Sunday, May 29, 2016

[Big Data] FLAFKA & 2 topics - 2 hdfs sinks on a Kerberos Secured Cluster

Hi All,

After a long time , i started to complete my drafts :)

Here i will show an example for Flafka, which use Kafka as topics (messages) receiver and writes informations to HDFS via Flume.. After that i will query the logs via HIVE external table.




HINT: For sample message generation, you can use Kafka-producer 

>> IN THIS WORK, I ASSUME YOU INSTALLED KAFKA & FLUME - RUNNING ON KERBEROS SECURED CLOUDERA DISTRO.

So, lets talk about Flafka architecture ..

Flafka means Kafka+Flume combination and configuration together for complete message broadcasting.

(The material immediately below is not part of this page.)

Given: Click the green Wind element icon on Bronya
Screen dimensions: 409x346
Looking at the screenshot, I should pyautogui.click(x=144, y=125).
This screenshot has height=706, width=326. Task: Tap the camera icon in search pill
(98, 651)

As you seen the image from Cloudera page,


Kafka can be located in front of Flume agents and more detailed configurations ( and less simple ) can be done.

Here in my example , i will produce two different messages from source and i want them written in different hdfs paths.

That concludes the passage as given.